Surgery is scheduled for October 14th.

Best wishes.

Linda Wright


30th October 2011 update

I had my surgery on October 14th 2011 at Nuffield Tees Hospital. The revision was performed by Mr Tony Nargol.

Mr Nargol found a lot of bone damage - a hole in the pelvis almost fist-sized he said, but thankfully no muscle damage. He also found metal debris down the inside of the femur - the first time he’d seen this in all the revisions he’s done. Extensive bone grafting was needed. He installed a Zimmer ceramic on poly THR. I signed a release form for the extracted BHR to be given to David Langton’s research project on failed MOM devices. Because of the bone grafting I was to be 30-50% weight-bearing on the operated leg for 8 weeks.

For me, the immediate after-effects of the surgery were minor; I felt fine, had a light supper and didn’t need the morphine pump provided. The nursing staff were rather less pleased with my state as my blood pressure was extremely low and resisting all attempts to raise it! They finished up phoning Mr Nargol at 4am and were told to give me 2 units of blood, which I had between about 5am and 9am.

After lunch on Saturday 15th the physiotherapist arrived to get me out of bed on a walking frame, but when I was vertical with my legs out the side of the bed I came over dizzy and light-headed and knew I couldn’t manage. She hastily got me back into bed but I came out in a cold sweat and promptly brought up my lunch! Further attempts in the afternoon to get me out of bed and walking with the help of the frame worked fine. I needed assistance to lift the operated leg in and out of bed, but I could walk quite well once up on the frame.

On Sunday 16th, the physiotherapist got me off the walking frame and onto crutches. The first few steps felt scary and unstable after the security of the frame, but I was soon up and going at a reasonable pace; the biggest problem was trying to gauge whether I was getting the 30-50% weight-bearing right, and fears that I might be putting too much weight on the operated leg. I was taken up and down some practise stairs.

By Monday 17th I was feeling much more confident on the crutches and had a few more short walks down the hospital corridor and up and down the practise stairs. An X-ray of the joint was taken.

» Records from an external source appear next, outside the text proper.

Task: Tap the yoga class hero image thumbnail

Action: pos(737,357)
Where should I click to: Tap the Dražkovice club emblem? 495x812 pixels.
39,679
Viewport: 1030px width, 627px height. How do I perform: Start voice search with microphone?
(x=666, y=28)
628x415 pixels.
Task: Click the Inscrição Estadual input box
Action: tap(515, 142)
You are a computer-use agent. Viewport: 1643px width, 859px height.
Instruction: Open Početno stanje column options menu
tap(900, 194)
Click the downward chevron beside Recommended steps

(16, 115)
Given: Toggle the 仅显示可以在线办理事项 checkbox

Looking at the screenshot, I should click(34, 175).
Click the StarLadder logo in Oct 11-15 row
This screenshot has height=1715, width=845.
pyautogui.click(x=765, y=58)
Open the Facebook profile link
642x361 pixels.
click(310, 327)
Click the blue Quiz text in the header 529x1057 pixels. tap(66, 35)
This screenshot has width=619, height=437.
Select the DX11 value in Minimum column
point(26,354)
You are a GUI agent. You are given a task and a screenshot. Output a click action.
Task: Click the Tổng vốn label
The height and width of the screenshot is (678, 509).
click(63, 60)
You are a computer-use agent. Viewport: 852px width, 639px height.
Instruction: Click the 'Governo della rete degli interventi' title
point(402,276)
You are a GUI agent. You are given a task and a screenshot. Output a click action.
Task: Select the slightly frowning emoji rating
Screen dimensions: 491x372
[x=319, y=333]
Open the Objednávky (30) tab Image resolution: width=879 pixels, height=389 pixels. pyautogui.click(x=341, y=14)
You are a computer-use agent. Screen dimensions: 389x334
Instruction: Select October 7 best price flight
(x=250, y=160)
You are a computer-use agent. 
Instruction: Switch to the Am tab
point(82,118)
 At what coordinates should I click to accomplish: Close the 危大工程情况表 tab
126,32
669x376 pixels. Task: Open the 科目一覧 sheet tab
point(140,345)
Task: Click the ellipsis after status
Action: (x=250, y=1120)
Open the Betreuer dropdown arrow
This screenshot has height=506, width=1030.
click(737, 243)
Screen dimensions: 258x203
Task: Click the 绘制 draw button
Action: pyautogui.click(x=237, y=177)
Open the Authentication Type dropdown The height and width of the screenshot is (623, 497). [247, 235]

On Tuesday 18th I was discharged at about 11am. We drove from Stockton to Bromsgrove (about 3.5 hours) with 3 stops for me to stretch. We had a disabled room in a hotel in Bromsgrove for the night and then continued to home on Wednesday 19th (another 3 hours), again with frequent stops.

Mr Nargol made 3 visits to check on my progress in the days between surgery and discharge, and spent a long time answering my questions on one visit. All the staff at the hospital were attentive, pleasant and friendly without exception and, as far as it’s possible to say such a thing about major surgery, the whole experience was very positive.

Three times a day I have been doing the standing and bed exercises I was given and each day have felt stronger and more mobile. On Friday 14th (exactly 2 weeks post-op) I had a physio appointment and was told I’m doing really well for someone at the 2 week point, and just to continue with the same exercises, increasing the number of times per day and/or the number of repetitions. The hip is feeling great considering I’m only 16 days post-op now. We removed the dressing this morning and the incision is well-healed. I’m actually feeling frustrated that I can’t put weight on the leg as it really feels good and as if it could take it, but I obviously don’t want to jeopardise the healing process.

The only real pain I’m having at the moment is in my shoulders, from all the weight I’m putting through them on the crutches, and my heels - lying on my back in bed leads to really sore heels.

I have my next physio appointment on 16th November and my follow-up with Mr Nargol on 25th November - exactly 6 weeks post-op.